Even as we come to the end of calendar year 2017, in what has been an excellent year for the equity markets with the Sensex returning more than 24% in the year so far, Harsha Upadhyaya of Kotak Mutual Fund says that the trend of double digit earnings growth will continue for the next few quarters. “We have seen a bit of that in the September quarter where for the first time after several quarters, we saw double digit earnings growth on a year-on-year basis and also there was a sequential improvement in terms of earnings numbers. We believe that that trend will continue into December and March quarter and even into the next financial year and that is what will keep the markets on a stronger footing,” Harsha Upadhyaya told ET Now.

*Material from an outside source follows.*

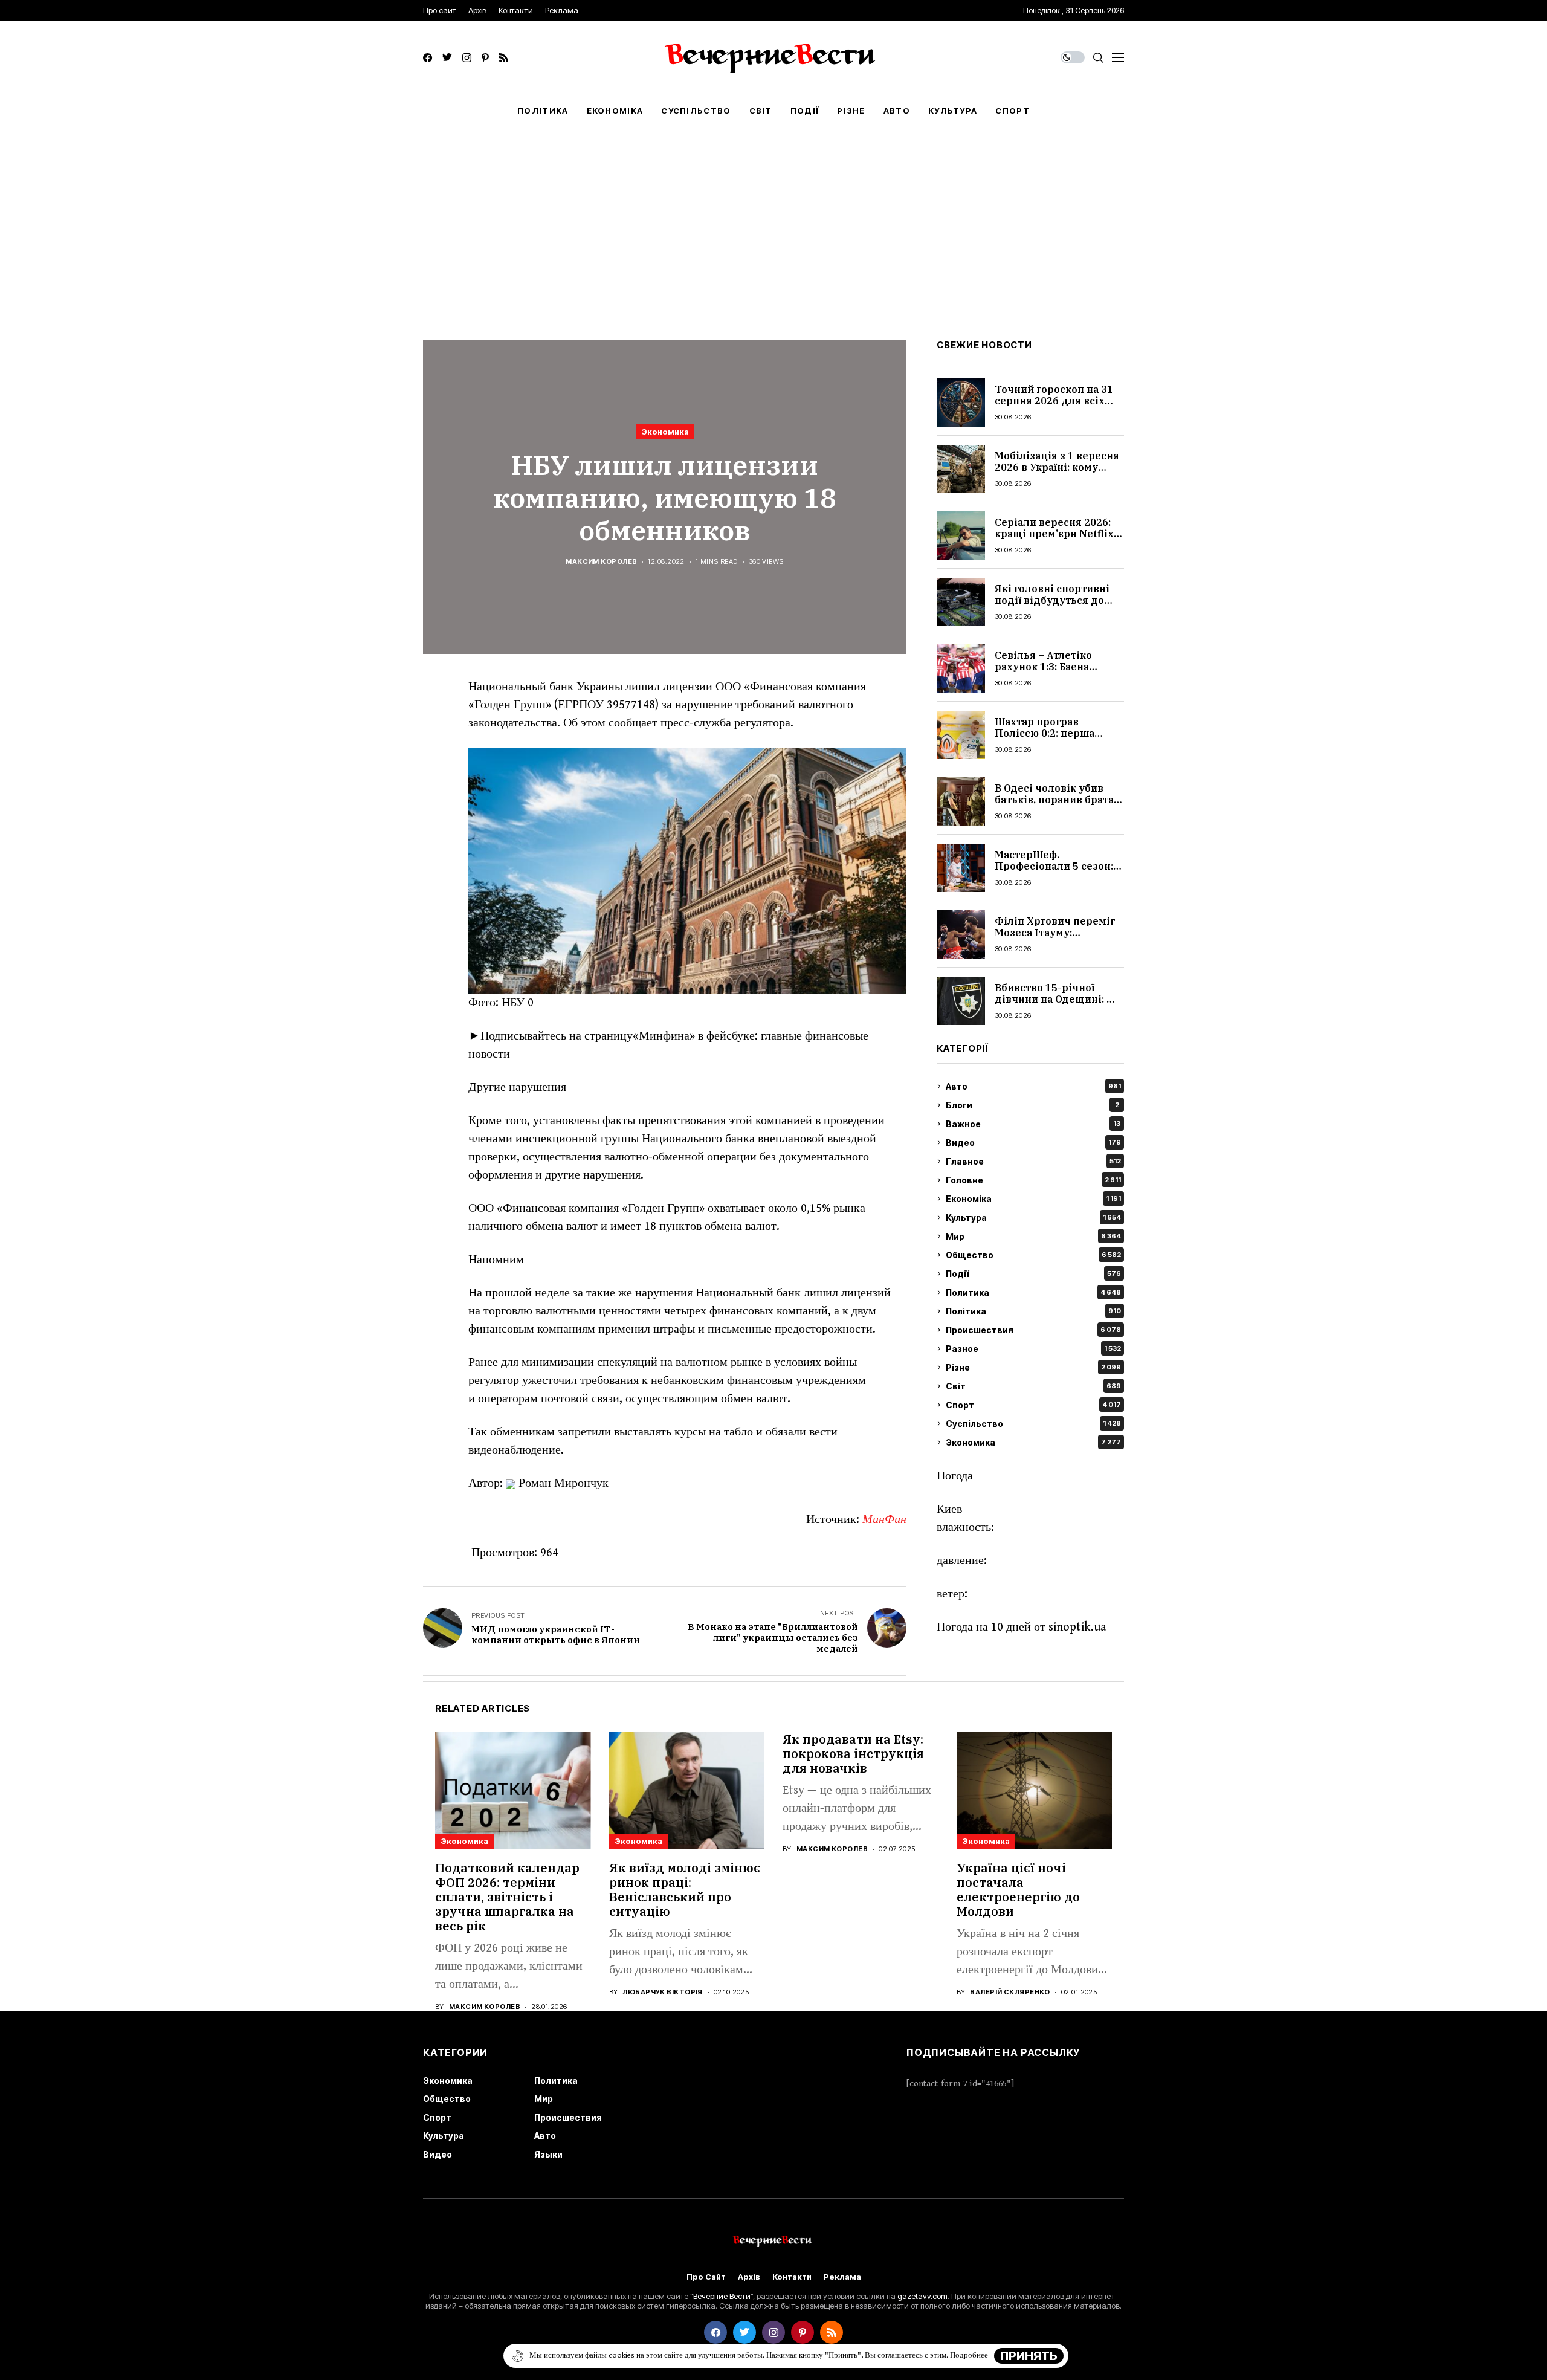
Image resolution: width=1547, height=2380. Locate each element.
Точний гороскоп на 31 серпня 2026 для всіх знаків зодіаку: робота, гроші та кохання (1054, 406)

Yesterday, Jonathan Garner of Morgan Stanley said that he see better earnings growth acceleration in 2018. “The Indian markets have been different from other emerging markets. Growth has been quite choppy in India in the past 12 months. We should see earings grow at 12% year on year, as the impact of GST and demonetisation is behind us,” Jonathan Garner, Chief Asia & EM Equity Strategist at Morgan Stanley told CNBC TV18.
Harsha Upadhyaya said that infrastructure sector offers an attractive opportunity for investors. “We have already seen improved order flows. As we head into 2018 and beyond, we will start seeing improved visibility in terms of execution of those orders which will definitely improve their financials both from top line and bottom line perspective. Anything linked to infrastructure is worth looking at,” he said. Apart from infrastructure, the expert also advised investors to look at stocks related to the rural economy.

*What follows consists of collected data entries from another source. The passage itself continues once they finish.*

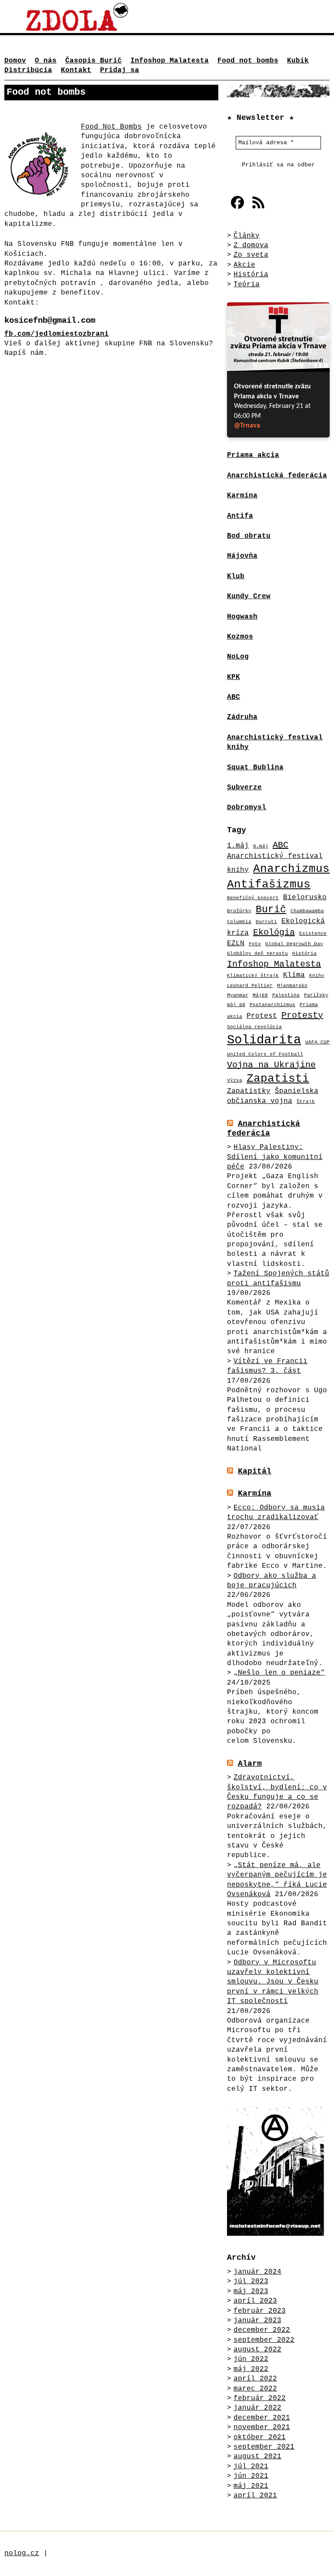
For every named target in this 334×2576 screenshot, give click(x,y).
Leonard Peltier (250, 985)
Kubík (298, 61)
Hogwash (242, 617)
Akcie (244, 265)
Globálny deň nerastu (257, 953)
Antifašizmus (269, 884)
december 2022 (262, 2330)
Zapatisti (278, 1079)
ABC (280, 845)
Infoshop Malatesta (169, 61)
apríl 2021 (255, 2496)
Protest (262, 1016)
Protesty (302, 1015)
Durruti (266, 921)
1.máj (238, 845)
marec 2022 (255, 2389)
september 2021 (264, 2447)
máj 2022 (251, 2369)
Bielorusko (305, 897)
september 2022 (264, 2340)
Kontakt (76, 70)
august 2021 (257, 2456)
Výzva (234, 1080)
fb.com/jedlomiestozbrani (56, 334)
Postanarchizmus (272, 1004)
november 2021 (262, 2427)
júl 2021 (251, 2466)
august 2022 (257, 2350)
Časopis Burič (93, 61)
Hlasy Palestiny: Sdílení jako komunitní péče (275, 1157)
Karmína (254, 1493)
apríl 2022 (255, 2379)
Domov (15, 61)
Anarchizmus (291, 869)
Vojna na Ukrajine (271, 1065)
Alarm (250, 1763)
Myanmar (237, 995)
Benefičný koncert (253, 898)
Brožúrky (239, 911)
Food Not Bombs (111, 127)
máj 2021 (251, 2486)
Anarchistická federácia (263, 1128)
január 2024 (257, 2272)
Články (247, 236)
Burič (271, 909)
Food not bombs (247, 61)
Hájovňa (242, 556)
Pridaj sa (119, 70)
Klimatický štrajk (253, 975)
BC (235, 697)
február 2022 (260, 2398)
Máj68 (260, 995)
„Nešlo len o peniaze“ (279, 1673)
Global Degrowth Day (294, 944)
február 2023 (260, 2311)
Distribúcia (28, 70)
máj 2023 (251, 2291)
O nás (46, 61)
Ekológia (274, 932)
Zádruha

“Given that the government will continue to focus its energy on reviving rural economy and improving agriculture, that is another theme which will show a lot of gains during the next few years. Anything that is linked to rural economy — whether it is consumer discretionary which is rural dependent or any of the agri stocks including fertilisers, irrigation stocks, pipe manufacturers, etc, — all are likely to see reasonably strong demand coming in over the next few years,” Harsha Upadhyaya told ET Now.
Harsha Upadhyaya also shared his outlook in the IT sector. “One needs to be stock specific in IT sector. I do not think sector as a whole is likely to outperform the overall market but there could be players who will see better growth rates compared to their history, immediate history or even market at some level. Those will be the stocks that one needs to buy into but overall the headwind still continues,” he said in the same interview.